A proposta mais robusta e que logo atraiu o interesse de pesquisadores do tema despontou no Chile, em 2016: uma lei determinou a adoção do selo em formato de octógono com a expressão direta “alto em” para apontar índices excedentes de gorduras saturadas, calorias, sódio e açúcar. No documento de apresentação, divulgado na época pelo Ministério da Saúde chileno, o país era apontado como o principal consumidor de bebidas açucaradas per capita por dia no mundo e a rotulagem tinha o objetivo de interromper a escalada da obesidade e de outras doenças associadas, como o diabetes. Os resultados apareceram rápido. Um estudo publicado no ano passado comparou o período antes da norma, no ano de 2015, até o fim do primeiro ano da medida em vigor, em 2017, com base nas compras de 2 300 famílias. Houve queda de 24% na aquisição de produtos calóricos; de 37% em relação àqueles com alta concentração de sódio; e de 27% dos que possuíam grande quantidade de açúcar adicionado.

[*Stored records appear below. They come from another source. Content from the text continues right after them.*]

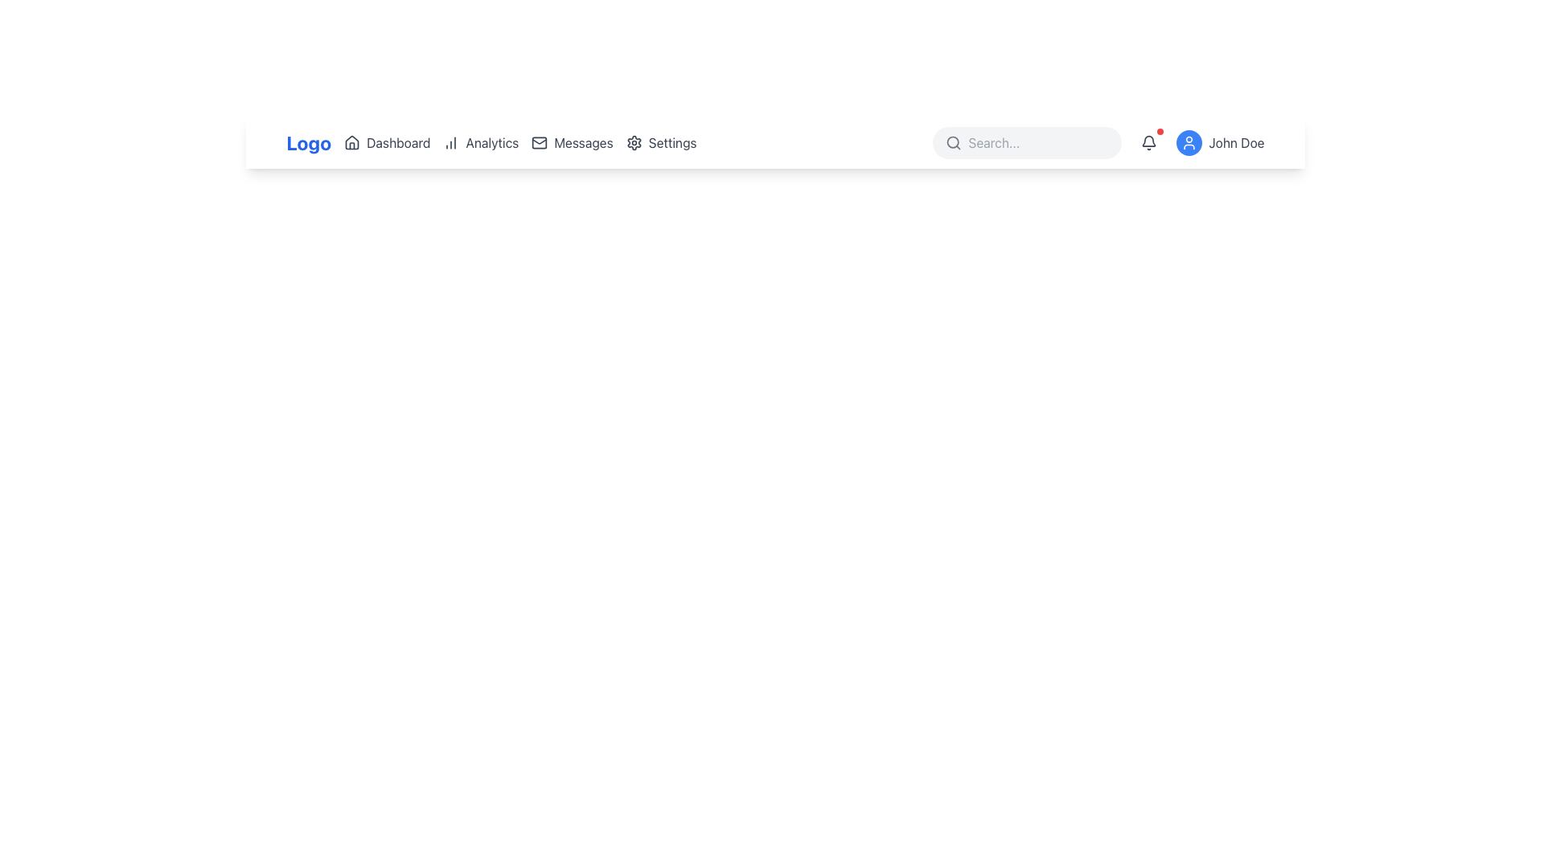  Describe the element at coordinates (1189, 142) in the screenshot. I see `the user profile icon located at the right side of the top navigation bar, just before the text label 'John Doe', as it is movable` at that location.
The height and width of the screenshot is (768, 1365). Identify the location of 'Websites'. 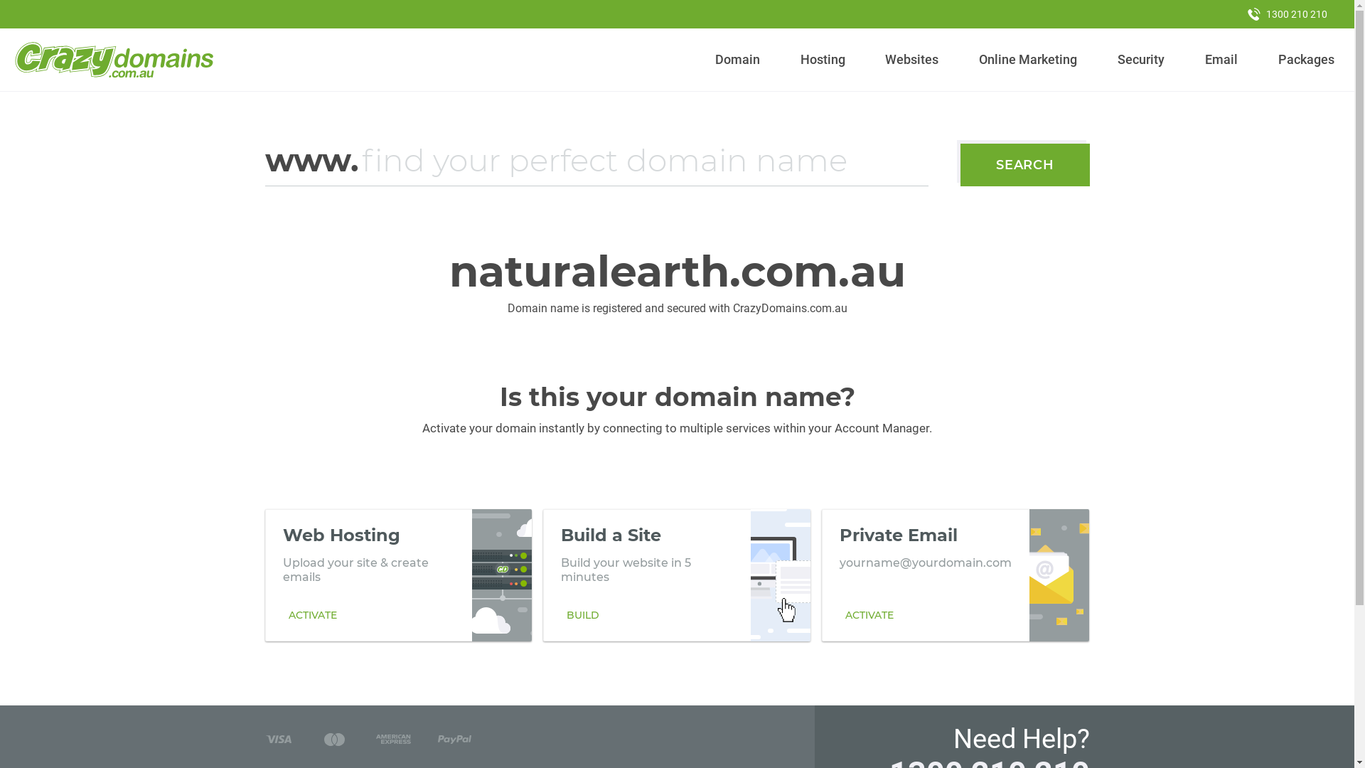
(911, 59).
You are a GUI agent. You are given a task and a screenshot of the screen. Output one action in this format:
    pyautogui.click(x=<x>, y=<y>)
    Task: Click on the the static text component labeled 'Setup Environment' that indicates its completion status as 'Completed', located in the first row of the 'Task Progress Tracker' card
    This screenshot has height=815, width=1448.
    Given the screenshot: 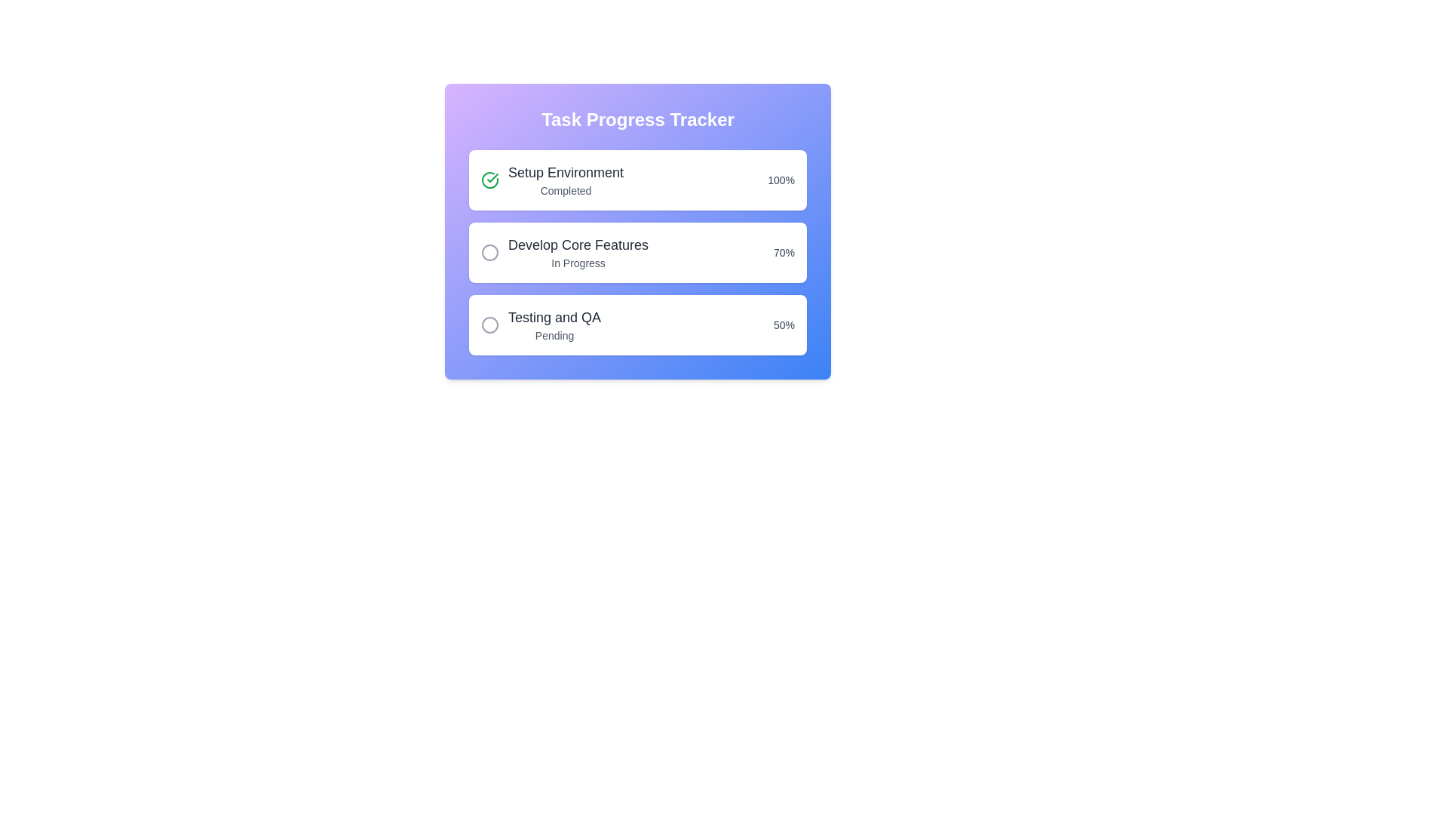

Antes da mesmo da divulgação de estudos sobre a experiência chilena, países latino-americanos começaram a aprimorar e implementar suas propostas. “Há uma onda regional. Argentina, Uruguai, Peru e Colômbia estão discutindo como aprimorar os meios de informação ao consumidor”, diz Ana Paula Bortoletto, pesquisadora do Núcleo de Pesquisas Epidemiológicas em Nutrição e Saúde da Universidade de São Paulo. O fenômeno tem sido estudado de perto por pesquisadores da Universidade da Carolina do Norte, nos Estados Unidos, que mantêm um mapa atualizado das medidas implementadas em diferentes partes do mundo. A adoção da rotulagem frontal no Brasil, também monitorada pelo grupo americano, é considerada um primeiro passo, mas ainda com desafios a ser enfrentados. Professora de nutrição da universidade, Lindsey Smith Taillie considera que designers semelhantes a placas de “pare” ou os que recomendam a redução de consumo de determinados nutrientes são mais eficazes do que as lupas. Além disso, a pesquisadora defende a adoção de ações para restringir as propagandas duvidosas. “Se as pessoas ainda são bombardeadas com marketing enganoso, é difícil fazer escolhas saudáveis”, disse a VEJA.
Decerto, a decisão por produtos mais adequados exige a aplicação de medidas conjuntas, de rótulos legíveis e compreensíveis a educação alimentar dentro de casa. Está no simples ato de escolher o melhor produto boa parte da essência de uma saúde melhor ou pior no futuro — além do empenho em atividades físicas. De acordo com a OMS, a cada dois segundos morre uma pessoa com menos de 70 anos por uma doença crônica associada a uma dieta ruim. Por isso a insistência para que sejam realizadas as trocas alimentares, capazes de mitigar prejuízos ao bom funcionamento do corpo em menos de uma década. No México, onde a mudança da rotulagem entrou em vigor em 2019, uma estimativa publicada na revista científica Plos Medicine mostrou que, em cinco anos, a prevalência de obesidade no país pode cair 15%, o que significa uma queda de 1,3 milhão de casos e economia de 1,8 bilhão de dólares em gastos com a doença. Trata-se de uma diminuição significativa e reveladora de quanto olhar com mais atenção o rótulo do que se compra faz bem.